Format custom documentation format as HTML.

Joseph Walton · Joseph Walton · commit eb2cfb369fa0 · 2005-11-28T01:08:12.000Z
git-svn-id: http://feedvalidator.googlecode.com/svn/trunk@377 34a10a33-d82d-0410-ba40-81c901463ecc
diff --git a/docs-xml/Makefile b/docs-xml/Makefile
@@ -0,0 +1,4 @@
+docs: $(patsubst %.xml,../docs/%.html, error/*.xml warning/*.xml info/*.xml)
+
+../docs/%.html: %.xml
+	./build-html-docs.py template.html ../docs $<
diff --git a/docs-xml/build-html-docs.py b/docs-xml/build-html-docs.py
@@ -0,0 +1,100 @@
+#!/usr/bin/python
+
+# Given a template (with a specific format), a target document root and a set of formatted XML
+#  documents, generate HTML documentation for public web access.
+
+# Extracts information from XML using regular expression and proper parsing
+
+
+from sys import argv, stderr, exit
+
+if len(argv) < 3:
+  print >>stderr,"Usage:",argv[0]," <template.html> <target-doc-directory> [source XML document ... ]"
+  exit(5)
+
+template = argv[1]
+targetDir = argv[2]
+
+f = open(template)
+bp = f.read()
+f.close()
+
+doc = bp
+
+import libxml2
+import os.path
+
+libxml2.substituteEntitiesDefault(True)
+
+def asText(x):
+  d = libxml2.parseDoc(x)
+  return d.xpathCastNodeToString()
+
+import re
+
+wsRE = re.compile('\s+')
+
+def trimWS(s):
+  s = wsRE.sub(' ', s)
+  if s and s[0] == ' ':
+    s = s[1:]
+  if s and s[-1] == ' ':
+    s = s[:-1]
+
+  return s
+
+secRe = re.compile("<div id='(\w+)'>\n(.*?\n)</div>\n", re.DOTALL)
+
+import codecs
+
+def writeDoc(x, h):
+  f = open(x)
+  t = f.read()
+  f.close()
+
+  doc = bp
+
+  # Get the title
+  xd = libxml2.parseFile(x)
+  ctxt = xd.xpathNewContext()
+  ctxt.xpathRegisterNs('html', 'http://www.w3.org/1999/xhtml')
+
+  title = ctxt.xpathEvalExpression('string(/fvdoc//html:div[@id="message"])')
+
+  title = trimWS(title)
+  doc = doc.replace('<title></title>', '<title>' + title + '</title>')
+
+  
+  for (sec, txt) in secRe.findall(t):
+    r = re.compile('<h2>' + sec + '</h2>\s*<div class="docbody">\s*()</div>', re.IGNORECASE)
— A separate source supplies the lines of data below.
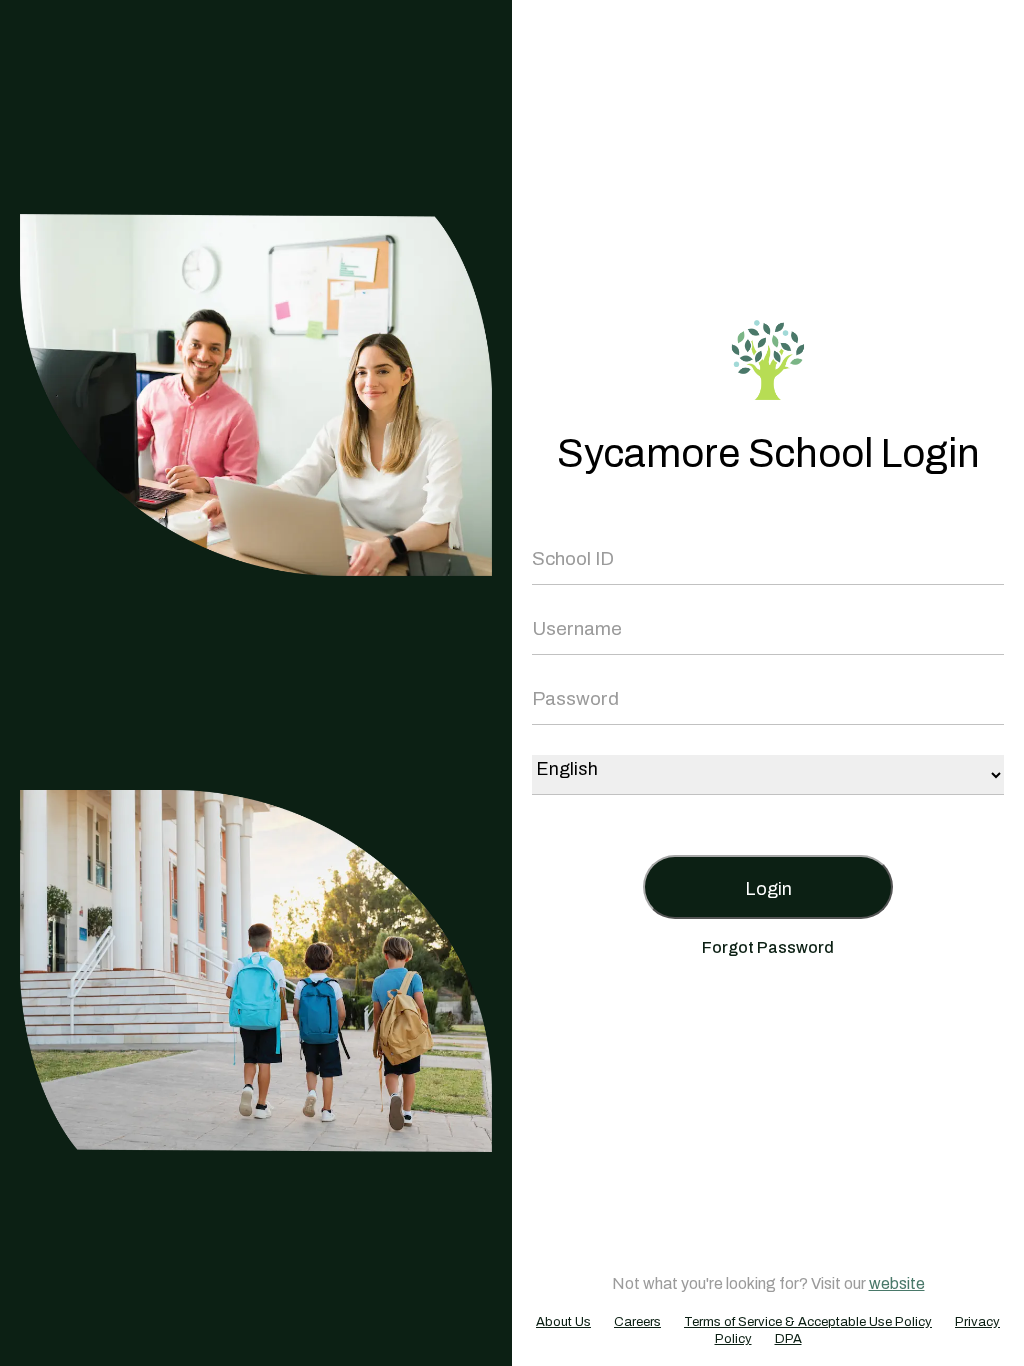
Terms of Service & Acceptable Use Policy (808, 1322)
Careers (637, 1322)
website (897, 1283)
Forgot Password (768, 947)
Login (768, 889)
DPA (788, 1339)
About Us (563, 1322)
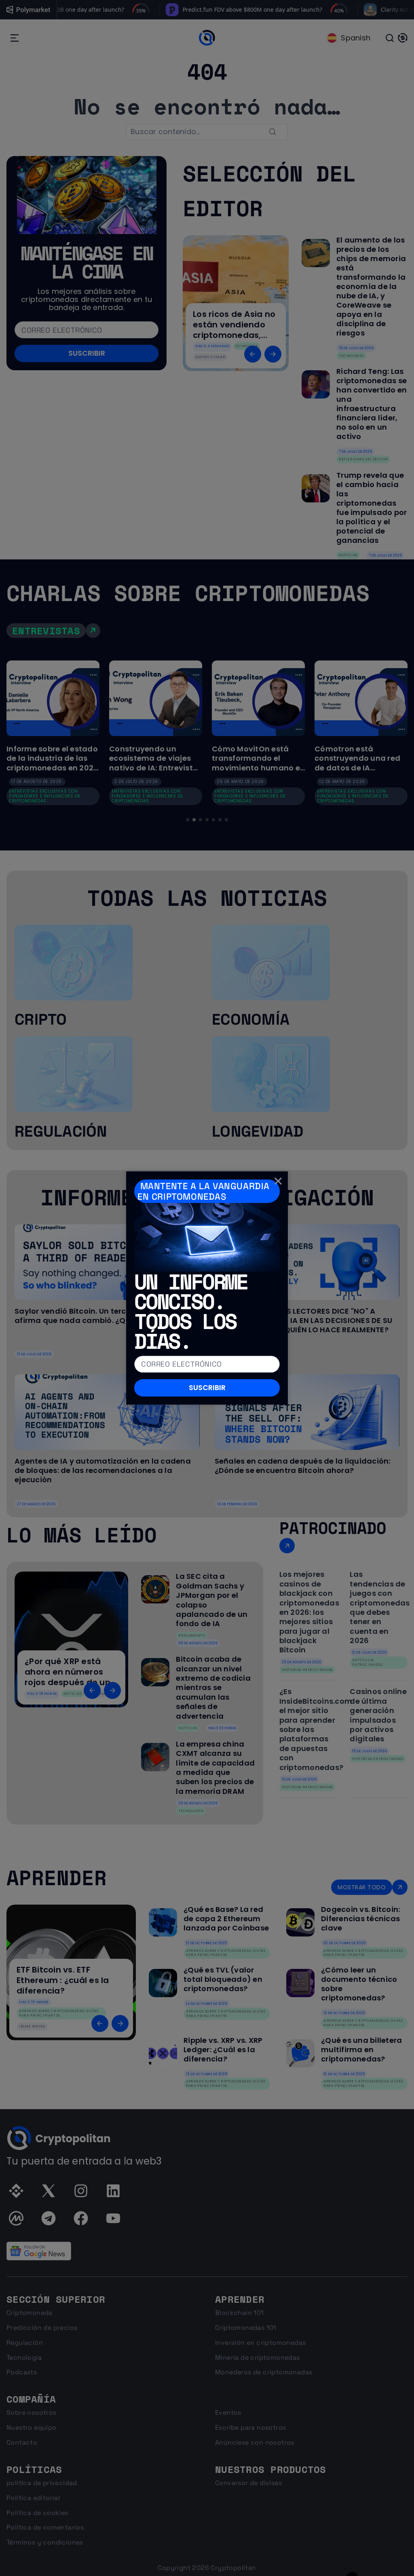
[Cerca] (278, 1181)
+    idx = r.search(doc).start(1)
+    doc = doc[:idx] + txt + doc[idx:]
+
+  c = codecs.getdecoder('utf-8')
+
+  doc = c(doc)[0]
+
+  c = codecs.getencoder('iso-8859-1')
+
+  f = open(h, 'w')
+  f.write(c(doc, 'xmlcharrefreplace')[0])
+  f.close()
+
+for f in argv[3:]:
+  sp = os.path.abspath(f)
+
+  if not(os.path.isfile(sp)):
+    continue
+
+  category = os.path.split(os.path.dirname(sp))[1]
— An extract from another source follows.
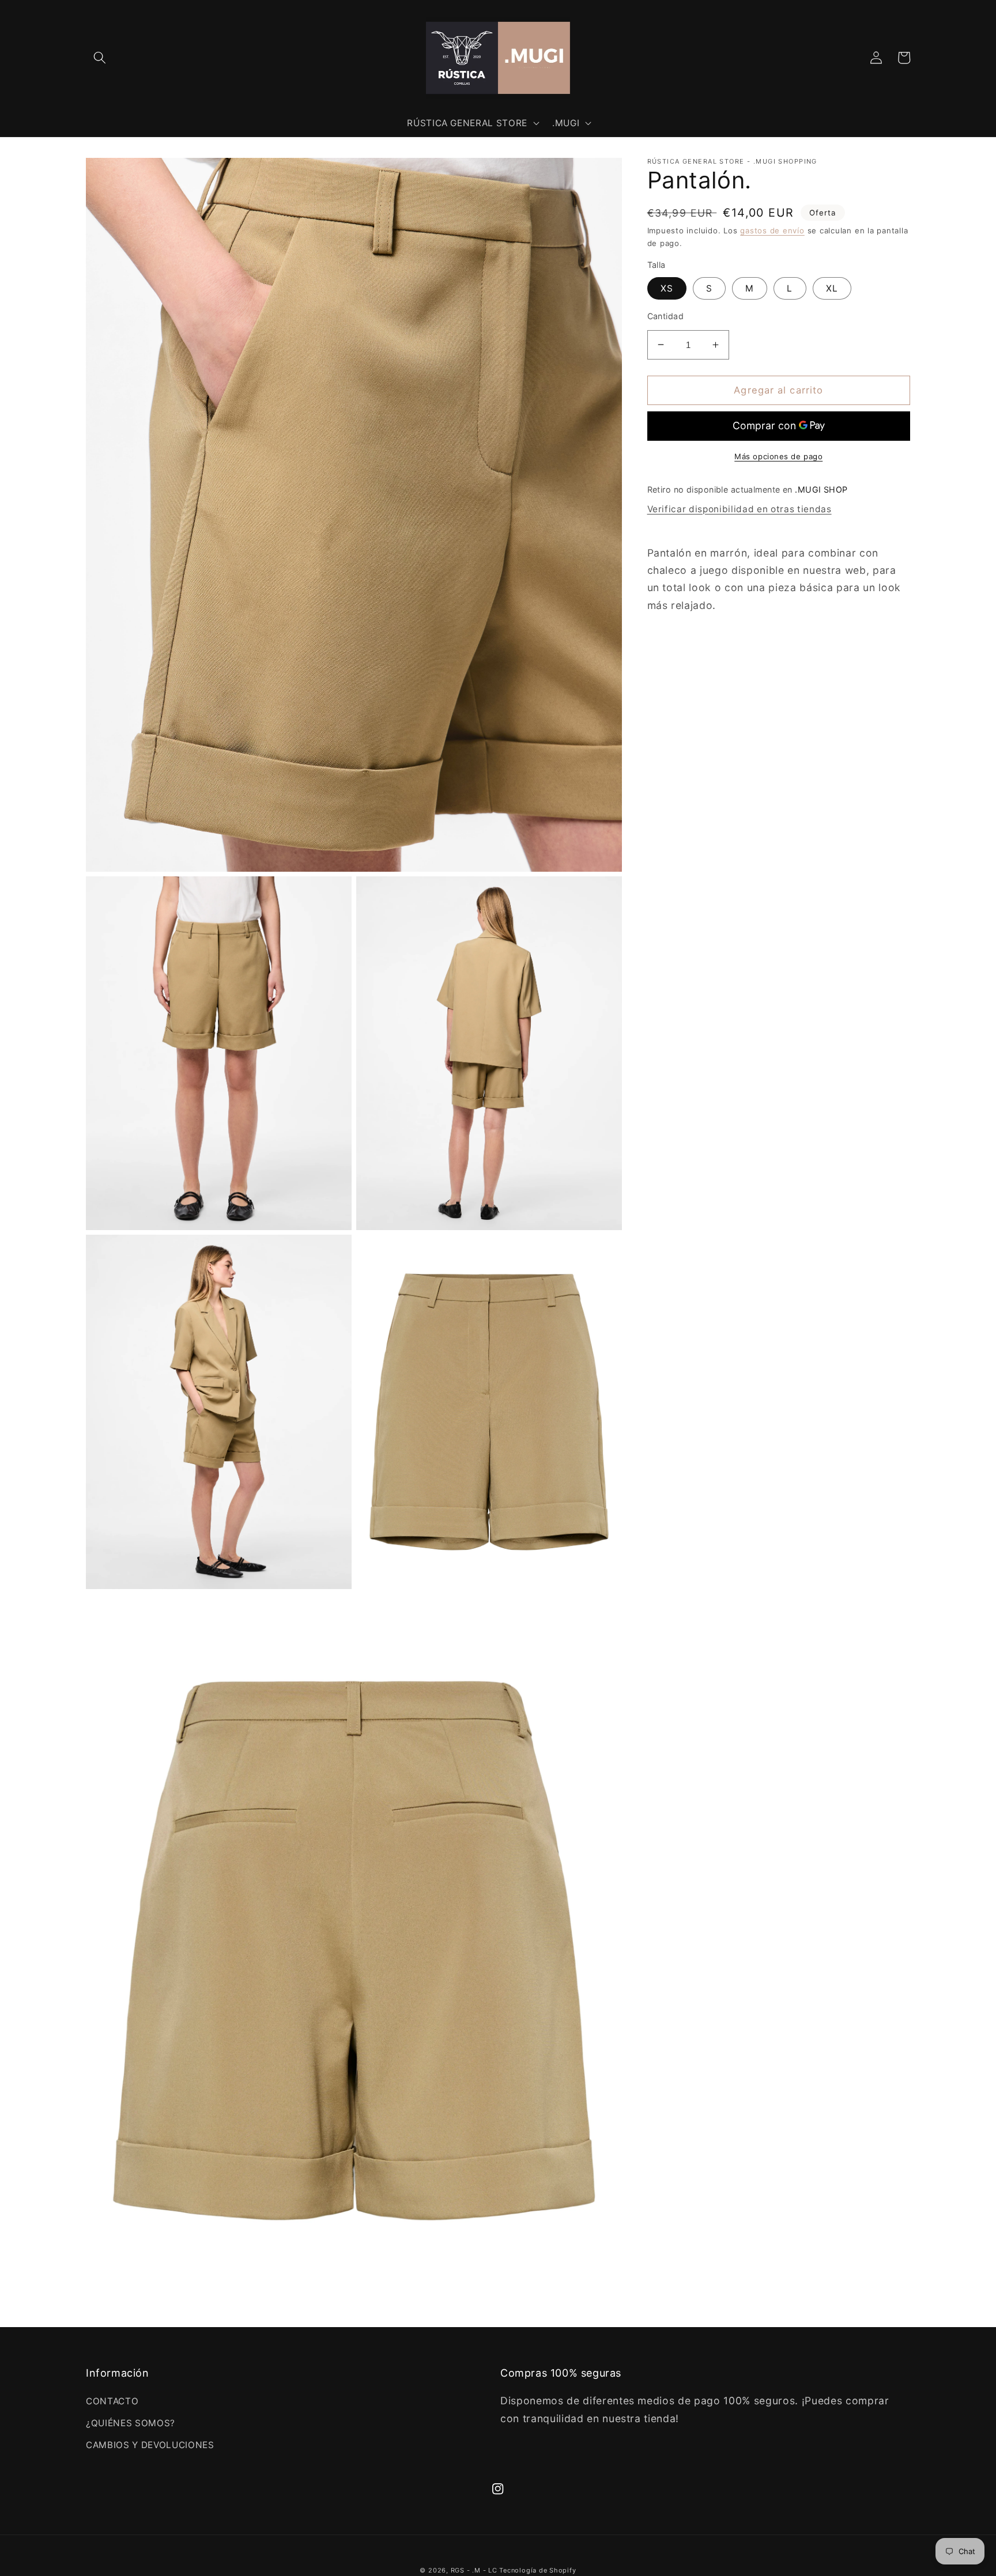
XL (832, 288)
+  filename = os.path.basename(sp)
+
+  if not(category):
+    continue
+
+  (name, ext) = os.path.splitext(filename)
+
+  if ext == '.xml':
+    writeDoc(sp, os.path.join(targetDir, category, name + '.html'))
+  else:
+    print >>stderr,"Ignoring",f